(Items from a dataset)
════════════════
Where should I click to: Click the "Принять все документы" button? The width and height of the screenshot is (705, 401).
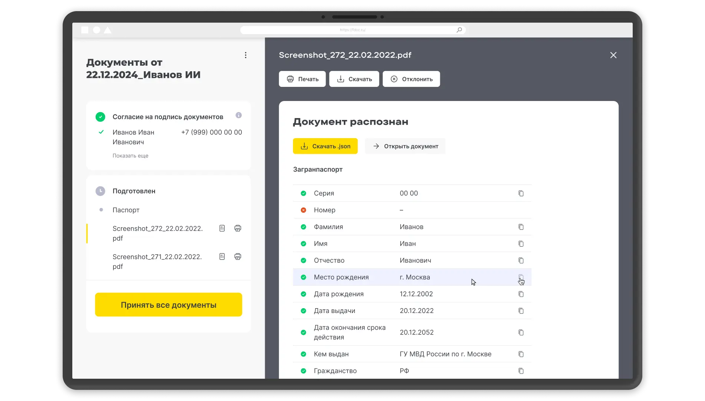[x=168, y=304]
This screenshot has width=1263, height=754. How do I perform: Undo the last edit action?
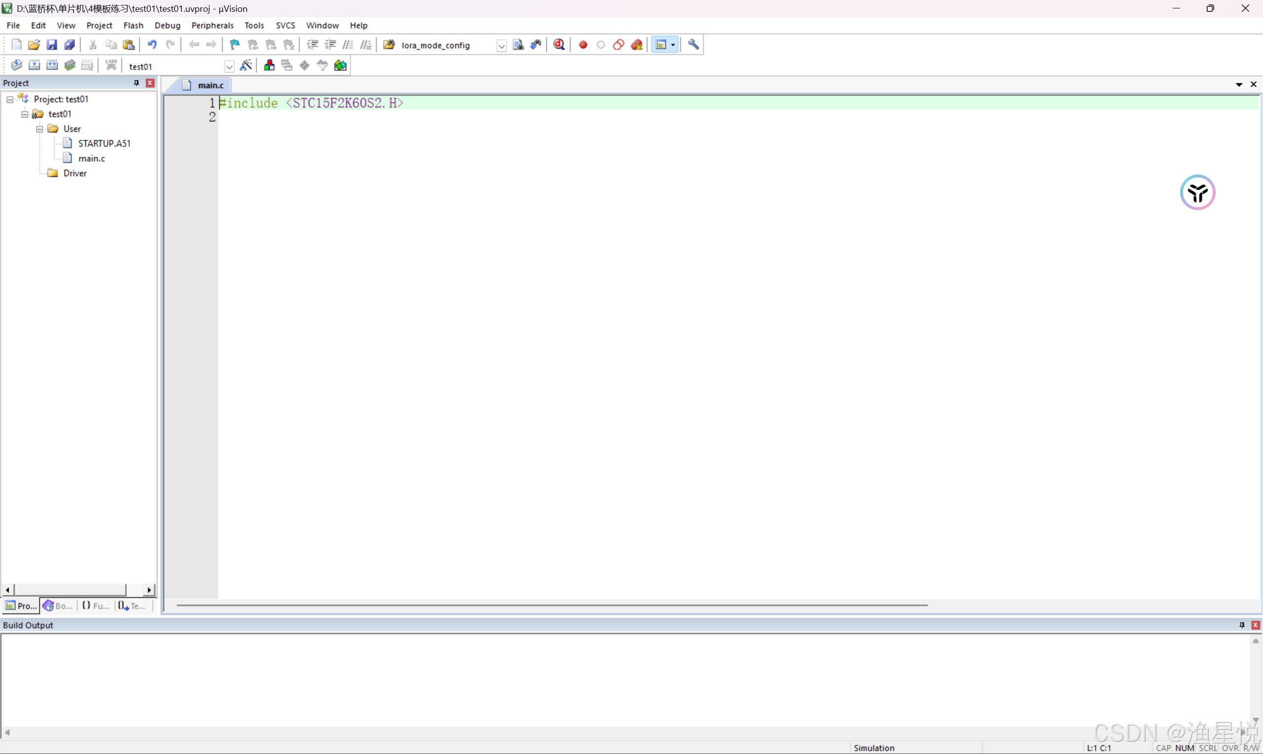(x=151, y=45)
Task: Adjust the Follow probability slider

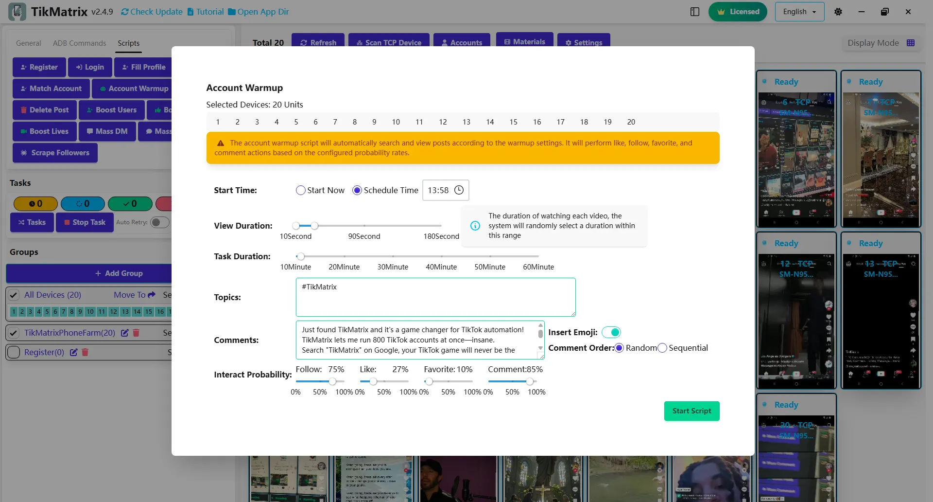Action: 332,381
════════════════
> _TASK DETAILS_:
Give back the records word for word, without their pictures.

> _TASK ANSWER_:
Where should I click to: Click the "Принять все документы" button? The width and height of the screenshot is (705, 401).
[x=168, y=304]
This screenshot has width=1263, height=754. How do I perform: Undo the last edit action?
(x=151, y=45)
Task: Adjust the Follow probability slider

Action: 332,381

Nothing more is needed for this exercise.